## TASK REQUIREMENTS
Only the lines below between the ones containing "Image resolution: width=543, height=2576." and "[Advertisement] (271, 297)", inclusive, are to be reproduced, each exactly as it stands.

## AVAILABLE RECORDS
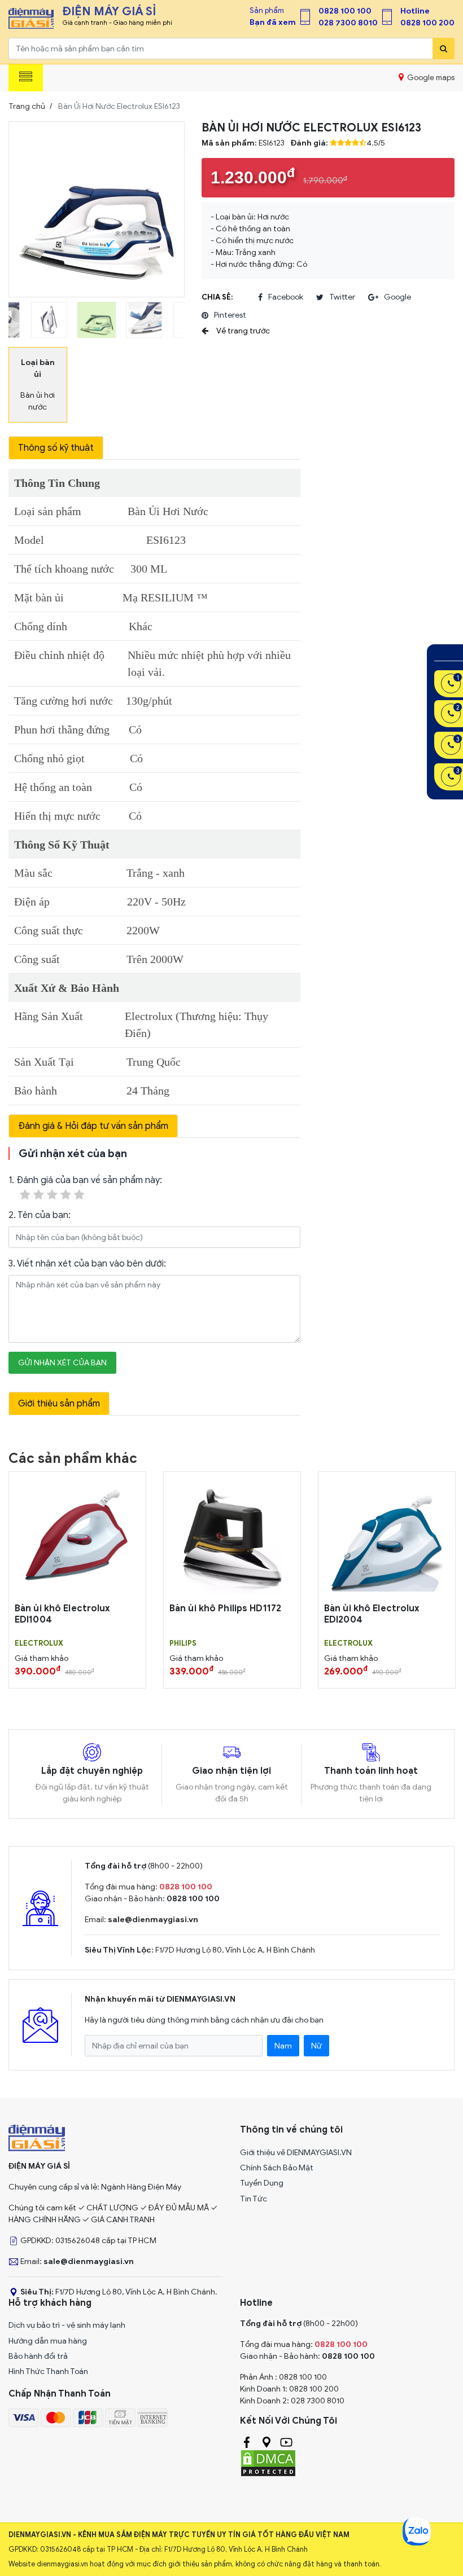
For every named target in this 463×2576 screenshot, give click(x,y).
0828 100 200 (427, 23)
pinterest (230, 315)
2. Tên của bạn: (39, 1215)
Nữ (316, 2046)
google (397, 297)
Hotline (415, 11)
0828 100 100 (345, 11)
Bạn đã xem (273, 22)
==
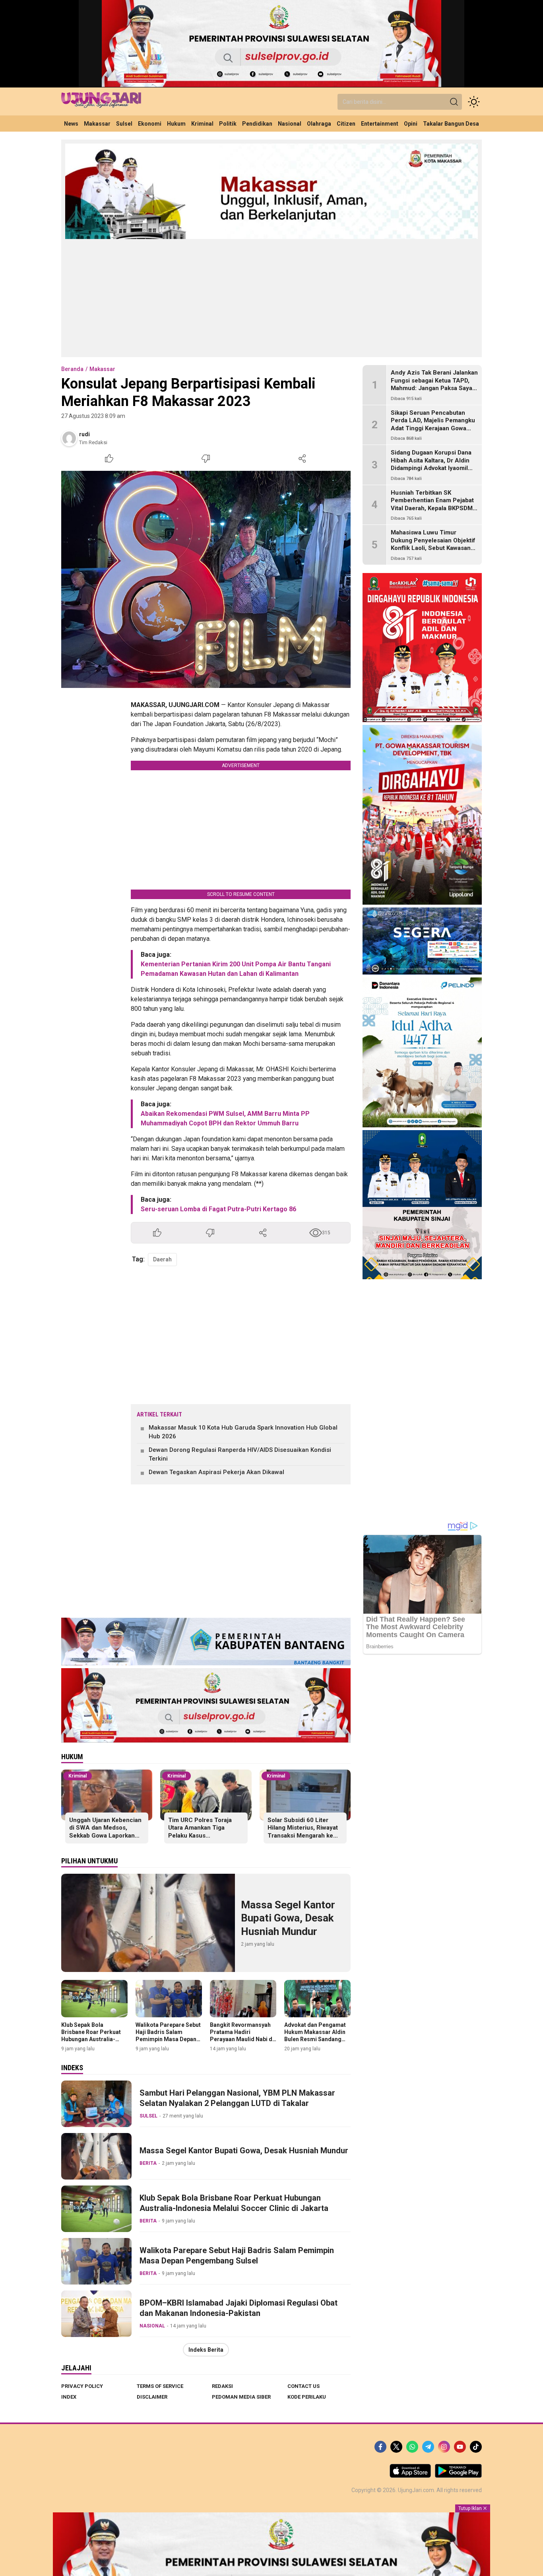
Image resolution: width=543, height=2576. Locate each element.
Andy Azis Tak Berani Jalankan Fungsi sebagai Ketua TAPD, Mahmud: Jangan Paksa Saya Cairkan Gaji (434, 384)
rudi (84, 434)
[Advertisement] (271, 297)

## SOLUTION TO THE PROBLEM
Image resolution: width=543, height=2576. Locate each element.
Andy Azis Tak Berani Jalankan Fungsi sebagai Ketua TAPD, Mahmud: Jangan Paksa Saya Cairkan Gaji (434, 384)
rudi (84, 434)
[Advertisement] (271, 297)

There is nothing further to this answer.